La perfezione è poi raggiunta quando il giardino soddisfa non solo lo spettatore situato al pianterreno, ma anche, quando ne occorra il caso, chi è sito al secondo piano. Il giardino moderno trova quindi svariate possibilità espressive derivandole dalle precedenti tradizioni. Si nota ancora fortissima l'influenza del giardino del the, che maggiormente realizza la di-mensione di tanto anelata tranquillità; è vero anche che in quegli spazi ridottissimi contornati dagli edifici trova l'idonea collocazione il giardino di soli minerali.
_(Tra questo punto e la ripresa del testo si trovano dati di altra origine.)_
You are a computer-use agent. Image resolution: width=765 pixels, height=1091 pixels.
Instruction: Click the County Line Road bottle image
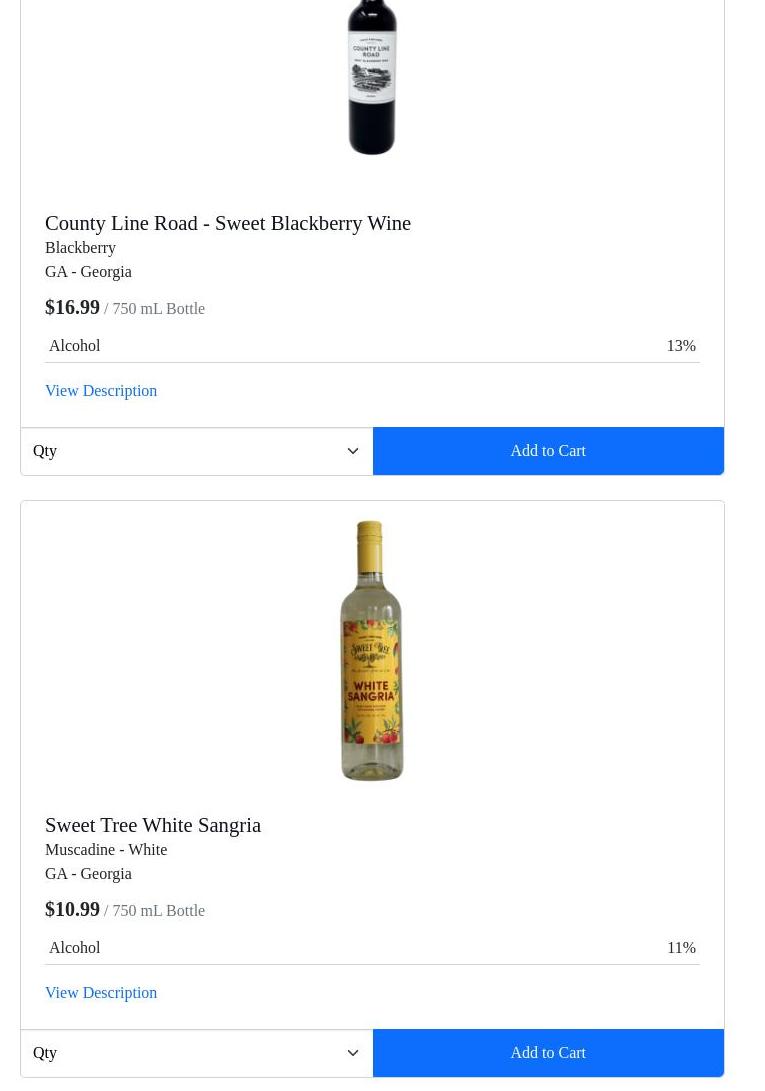372,78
Se il privato deve accontentarsi dello sgocciolio della fontanella di bambù e del piccolo specchio d'acqua che il poco spazio gli consen-te, negli ambienti destinati al grande pubblico è ancora possibile creare uno stagno sinuoso dove guizzano grosse carpe bianche e rosse, e dove lo scroscio di una cascata rallegri gli affannati sensi.

   In conclusione la storia del giardino, fatta di continue evoluzioni, concatenate in una linea ininterrotta, dimostra l'esigenza dello spirito giapponese di non interrompere il rapporto con la natura: a tale scopo può bastare una striscia di terra accanto all'uscio di casa, una pianta ben accudita, una miniatura di giardino (Hakoniwa) un paesaggio su un vassoio (Bonkei), una foresta di alberi nanizzati (Bonsai) un fiore dentro un vaso, poiché è sufficiente un piccolo accenno per ricordare e talvolta enfatizzare una componente essenziale per la umana felicità.